Mise sur pied en août 2016, l’ENFFADA a recueilli 2380 témoignages sur les causes systémiques de violences, y compris sexuelles, à l’égard des femmes autochtones. Faisant état d’un « génocide canadien » visant « particulièrement les femmes » , les commissaires recommandaient notamment la création d’un ombudsman et d’organismes de surveillance de la police, pour mettre fin à la discrimination et au racisme de la part des autorités.
« À toutes les semaines, trois ou quatre filles ou femmes autochtones disparaissent au Canada ou on les retrouve assassinées. […] Les interactions policières au Québec sont encore empreintes de racisme, de profilage racial […] qu’est-ce qui a été fait au niveau policier ? Si on avait un plan d’action, on aurait pu améliorer les choses » , s’indigne pour sa part Viviane Michel, présidente de Femmes autochtones du Québec (FAQ).
Plus réfractaire à l’utilisation de vidéoconférences pour mener des consultations menant au plan d’action, Viviane Michel croit tout de même qu’Ottawa a tous les moyens d’agir, même en temps de pandémie.

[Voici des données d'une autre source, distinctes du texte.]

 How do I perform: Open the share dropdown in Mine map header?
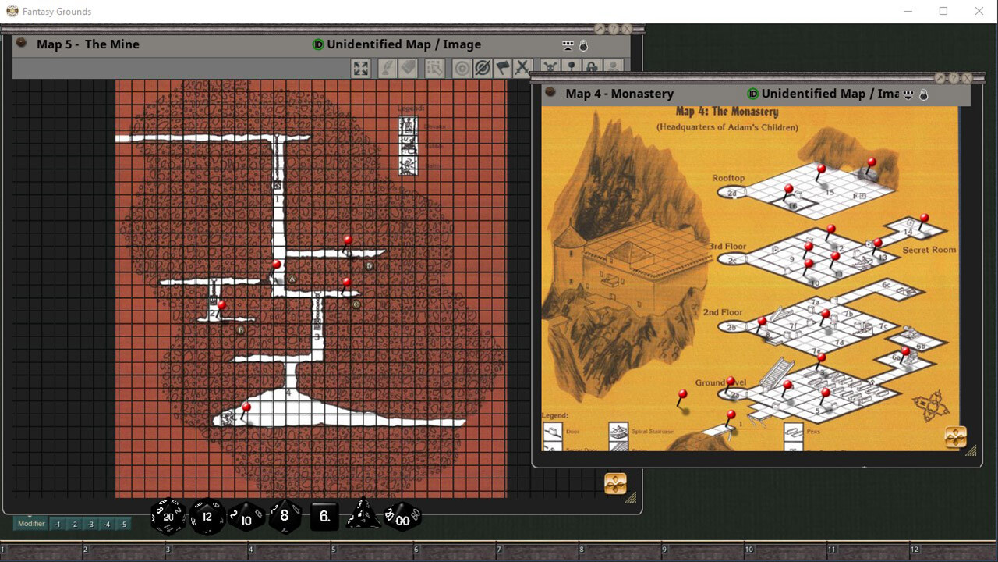click(x=568, y=45)
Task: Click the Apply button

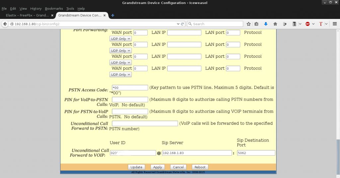Action: [x=157, y=167]
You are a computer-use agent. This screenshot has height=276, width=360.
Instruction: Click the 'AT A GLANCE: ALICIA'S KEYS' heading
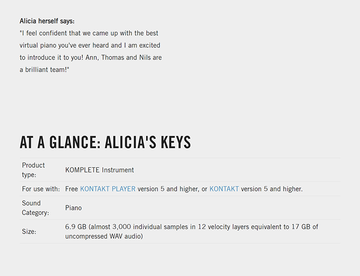(106, 142)
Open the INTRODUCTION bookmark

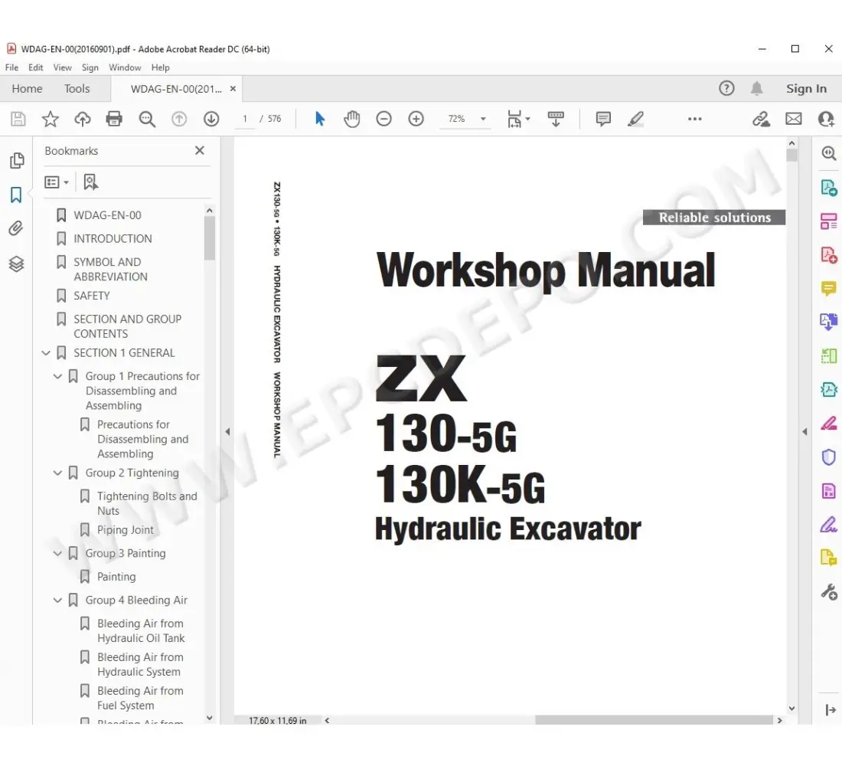(x=113, y=239)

« On a soumis des recommandations, on a fait l’exercice de participer à la commission, on a déposé un mémoire; écoutez… tout est prêt! Les solutions, elles sont là. Qu’est-ce qui fait qu’on prend trop de temps à vouloir les réaliser? », se demande-t-elle.
Thelma Morrisseau est dans l’épicentre du drame national des femmes autochtones assassinées : la ville de Winnipeg. Elle a accompagné des femmes et des familles tout au long de la commission d’enquête et continue de leur parler chaque semaine.
« C’est extrêmement décevant, mais nous avons encore espoir », explique la coprésidente de Moon Voices, le nom donné à l’Association des femmes autochtones du Manitoba.
« Vous savez, ces femmes, leurs témoignages, c’est sacré pour nous. Elles ont encore énormément de douleur et de tristesse. Certaines ont pris des risques en parlant. Nous n’aurons plus jamais l’occasion, dans nos vies, de voir se dérouler une telle enquête », insiste-t-elle.
« Le gouvernement devrait être très fier et se sentir honoré d’avoir été en mesure de réaliser tout cela, d’avoir écouté les familles. À chaque fois, c’était presque une cérémonie pour moi, d’écouter le cœur de ces femmes et, vous savez, elles pensaient que le gouvernement allait agir rapidement », ajoute Thelma Morrisseau.
Michèle Audette estime par ailleurs qu’Ottawa doit emboîter le pas aux provinces. L’ex-commissaire dit même en avoir discuté avec la ministre des Relations Couronne-Autochtones, Carolyn Bennett.
« J’ai supplié madame Bennett : n’attendez pas toutes les provinces! Oui, c’est une enquête nationale, mais ce sera aux provinces d’expliquer pourquoi elles ne siègent pas au plan d’action national », relate-t-elle.
« Il y a une urgence pour le gouvernement d’agir. Il y a deux semaines, une femme autochtone a été assassinée au Manitoba. La traite d’enfants se poursuit à l’heure où on se parle. […] Les gens doivent comprendre que quand on naît comme femme autochtone au Canada, on est à risque de disparaître ou d’être assassinée. C’est ça la réalité. Mais ça ne peut pas continuer comme ça. Nos vies comptent », conclut Thelma Morrisseau.